TASK PROMPT: Filter the entries below down to the lines that hold "Change".

RECORDED DATA Start Marker

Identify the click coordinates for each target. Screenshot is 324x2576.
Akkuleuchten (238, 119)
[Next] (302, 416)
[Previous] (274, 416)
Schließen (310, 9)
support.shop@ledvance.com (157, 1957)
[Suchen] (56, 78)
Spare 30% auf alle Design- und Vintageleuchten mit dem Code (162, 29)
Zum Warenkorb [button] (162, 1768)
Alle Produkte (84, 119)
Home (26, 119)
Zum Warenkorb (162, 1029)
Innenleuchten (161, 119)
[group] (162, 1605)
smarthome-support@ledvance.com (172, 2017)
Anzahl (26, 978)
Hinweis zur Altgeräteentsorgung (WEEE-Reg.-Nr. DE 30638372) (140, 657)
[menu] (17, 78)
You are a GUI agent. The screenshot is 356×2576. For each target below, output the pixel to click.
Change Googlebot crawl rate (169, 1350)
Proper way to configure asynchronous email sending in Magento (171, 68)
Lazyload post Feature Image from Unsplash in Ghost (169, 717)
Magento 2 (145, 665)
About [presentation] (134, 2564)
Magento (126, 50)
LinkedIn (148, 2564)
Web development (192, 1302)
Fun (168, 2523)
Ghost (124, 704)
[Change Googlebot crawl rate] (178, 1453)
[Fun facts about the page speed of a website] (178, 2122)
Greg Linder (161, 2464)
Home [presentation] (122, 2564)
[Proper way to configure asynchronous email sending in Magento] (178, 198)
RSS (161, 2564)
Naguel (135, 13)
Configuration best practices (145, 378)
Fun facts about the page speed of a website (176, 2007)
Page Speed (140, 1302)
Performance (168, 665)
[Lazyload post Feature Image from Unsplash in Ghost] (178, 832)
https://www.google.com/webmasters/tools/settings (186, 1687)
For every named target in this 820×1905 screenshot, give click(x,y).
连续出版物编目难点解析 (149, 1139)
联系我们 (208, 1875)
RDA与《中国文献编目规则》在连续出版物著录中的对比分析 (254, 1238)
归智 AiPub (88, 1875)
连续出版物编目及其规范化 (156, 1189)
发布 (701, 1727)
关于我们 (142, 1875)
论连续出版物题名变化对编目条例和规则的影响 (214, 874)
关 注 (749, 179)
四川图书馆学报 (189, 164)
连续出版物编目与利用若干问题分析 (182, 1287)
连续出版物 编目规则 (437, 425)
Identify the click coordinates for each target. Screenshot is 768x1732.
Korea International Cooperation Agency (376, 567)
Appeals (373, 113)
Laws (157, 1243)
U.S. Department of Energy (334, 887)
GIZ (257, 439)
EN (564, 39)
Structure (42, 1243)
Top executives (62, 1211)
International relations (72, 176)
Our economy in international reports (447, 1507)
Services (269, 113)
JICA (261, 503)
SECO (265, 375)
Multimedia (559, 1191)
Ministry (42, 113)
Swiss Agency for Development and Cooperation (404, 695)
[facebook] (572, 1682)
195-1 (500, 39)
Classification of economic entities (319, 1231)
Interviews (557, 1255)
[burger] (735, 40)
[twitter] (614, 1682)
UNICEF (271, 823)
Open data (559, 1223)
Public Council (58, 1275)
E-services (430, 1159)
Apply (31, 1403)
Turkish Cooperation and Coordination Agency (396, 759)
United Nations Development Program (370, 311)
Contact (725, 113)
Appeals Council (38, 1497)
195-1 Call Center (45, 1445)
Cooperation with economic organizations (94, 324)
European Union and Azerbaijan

RECORDED DATA End Marker

WRITTEN RESPONSE:
Change Googlebot crawl rate (169, 1350)
[Change Googlebot crawl rate] (178, 1453)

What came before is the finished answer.